Figure 6 shows the 3D characterization for the blanket light distribution on a curved surface of the empty body phantom (Figure 6(a)) and the body phantom filled 1% intralipid (Figure 6(b)). The average fluence rate and standard deviation of the light distribution are as follows. For the scan on the surfac, the average of fluence rate per input power (ϕ̄) is 1.068mW/cm²/W, and the standard deviation (Dev) of fluence rate is 0.372mW/cm²/W. For the scan with intralipid layer, the average of fluence rate per input power (ϕ̄) is 1.671mW/cm²/W, and the standard deviation (Dev) of fluence rate is 0.505mW/cm²/W.

Figure 6.

(a) Light distribution for scan on the body phantom (b) Scan on the body phantom filled with 1% intralipid

The fluence rate generated by the blanket can meet requirements for the light delivery in pleural or intraperitoneal PDT with 1W input power under all the above experimental conditions. As shown in Figure 6(b), the light distribution is more uniform compared with the hand-held point source currently used in clinic, under the same conditions of full light backscatter of tissue.

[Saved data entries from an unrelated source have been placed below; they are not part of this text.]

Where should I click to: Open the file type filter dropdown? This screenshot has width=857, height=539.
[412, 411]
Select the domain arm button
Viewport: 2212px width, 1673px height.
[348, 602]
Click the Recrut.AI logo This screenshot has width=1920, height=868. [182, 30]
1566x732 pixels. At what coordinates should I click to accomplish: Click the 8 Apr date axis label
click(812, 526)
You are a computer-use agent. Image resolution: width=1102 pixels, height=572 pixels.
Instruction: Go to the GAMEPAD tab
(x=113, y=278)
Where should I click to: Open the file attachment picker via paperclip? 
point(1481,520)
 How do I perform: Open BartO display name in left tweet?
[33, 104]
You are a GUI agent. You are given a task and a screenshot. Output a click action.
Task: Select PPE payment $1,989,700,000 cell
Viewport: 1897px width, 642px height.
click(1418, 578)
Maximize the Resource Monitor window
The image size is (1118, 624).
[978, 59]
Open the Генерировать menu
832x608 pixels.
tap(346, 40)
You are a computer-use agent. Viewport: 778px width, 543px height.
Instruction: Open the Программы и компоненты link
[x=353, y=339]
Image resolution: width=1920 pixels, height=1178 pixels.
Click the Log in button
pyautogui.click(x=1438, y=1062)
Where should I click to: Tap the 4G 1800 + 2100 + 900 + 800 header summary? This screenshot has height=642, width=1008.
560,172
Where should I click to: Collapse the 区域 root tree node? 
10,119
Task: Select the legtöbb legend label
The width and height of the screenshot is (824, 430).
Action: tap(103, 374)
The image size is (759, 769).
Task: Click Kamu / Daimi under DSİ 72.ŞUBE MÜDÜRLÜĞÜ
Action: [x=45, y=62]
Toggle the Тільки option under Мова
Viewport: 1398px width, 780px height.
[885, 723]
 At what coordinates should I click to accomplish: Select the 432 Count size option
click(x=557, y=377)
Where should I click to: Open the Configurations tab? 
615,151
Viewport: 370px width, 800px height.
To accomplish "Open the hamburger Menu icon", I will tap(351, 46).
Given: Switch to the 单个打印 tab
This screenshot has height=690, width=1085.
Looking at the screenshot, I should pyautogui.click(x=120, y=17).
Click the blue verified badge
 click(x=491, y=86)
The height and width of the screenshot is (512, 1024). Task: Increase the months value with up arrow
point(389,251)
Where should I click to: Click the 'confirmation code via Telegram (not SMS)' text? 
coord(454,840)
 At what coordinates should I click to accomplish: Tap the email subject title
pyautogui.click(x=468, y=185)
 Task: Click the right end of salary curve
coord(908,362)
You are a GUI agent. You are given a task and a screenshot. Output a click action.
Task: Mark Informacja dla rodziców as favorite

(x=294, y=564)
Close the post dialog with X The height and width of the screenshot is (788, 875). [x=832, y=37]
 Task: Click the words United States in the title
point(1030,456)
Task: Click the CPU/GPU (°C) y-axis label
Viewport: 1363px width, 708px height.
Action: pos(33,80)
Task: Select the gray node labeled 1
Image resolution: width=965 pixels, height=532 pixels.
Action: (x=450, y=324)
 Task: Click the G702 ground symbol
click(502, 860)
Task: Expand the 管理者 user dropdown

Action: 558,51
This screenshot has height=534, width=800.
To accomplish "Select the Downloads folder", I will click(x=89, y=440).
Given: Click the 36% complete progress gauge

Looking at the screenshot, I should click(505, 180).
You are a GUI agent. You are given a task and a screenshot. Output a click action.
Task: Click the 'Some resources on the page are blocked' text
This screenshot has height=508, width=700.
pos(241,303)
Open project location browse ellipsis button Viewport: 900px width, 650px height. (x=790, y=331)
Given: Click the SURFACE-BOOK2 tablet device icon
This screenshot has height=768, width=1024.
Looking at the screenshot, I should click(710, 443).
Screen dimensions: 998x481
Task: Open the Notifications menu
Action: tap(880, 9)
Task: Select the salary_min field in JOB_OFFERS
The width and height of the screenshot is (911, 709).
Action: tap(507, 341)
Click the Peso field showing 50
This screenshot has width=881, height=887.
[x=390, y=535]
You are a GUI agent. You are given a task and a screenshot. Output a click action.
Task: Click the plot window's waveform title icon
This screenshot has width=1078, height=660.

The side-emitting uniformity of the fiber is critical to the light blanket design. A mathematic model to describe the emission of the glowing fiber was developed in literature [7]. Expressions for the emission parameters as functions of the input radiation intensity, distance along the fibre axis and scattering efficiency longitudinal distribution were given for the specific fiber fabrication. Based on the fiber model, a mathematic model for blanket light distribution will be investigated. Fiber pattern is another important factor of the light blanket design. Helical circular fiber pattern has all the fibers go through the blanket, saving more space and cost. Light distribution can also be adjusted by changing the spacing distance between the adjacent catheters in different fiber patterns.

The intralipid increase the light scattering and improves the uniform coverage of light, at the same time the concentration and amount of the intralipid will have influence on the output power of light delivered to some extent, because of absorption. 0.2% is a reasonable intralipid concentration to compromise the output power level and light uniformity for the blanket design. The amount of the intralipid will be further optimized to be adaptable to conform to the curved surface of tissue in clinical settings.

IV. CONCLUSION

Base on the previous study, a blanket composed of the parallel catheters and side glowing fiber is designed to substitute the hand-held point source in the photodynamic therapy treatment of the malignant pleural or intraperitoneal diseases. Compared with the prototype of the first generation, the new design is more cost-efficient and more applicable for clinical applications. The light blanket produces a reasonably uniform field for effective coverage and is flexible to confirm to anatomic structures. It has great value to increase the reliability and consistency in pleural and IP PDT.

In the future, various fiber patterns will be designed based on the mathematic model for the light intensity using the fiber side-emitting parameters. The thickness of the intralipid layer and concentration of the intralipid medium will be specified with the curved surface of the different anatomic structures.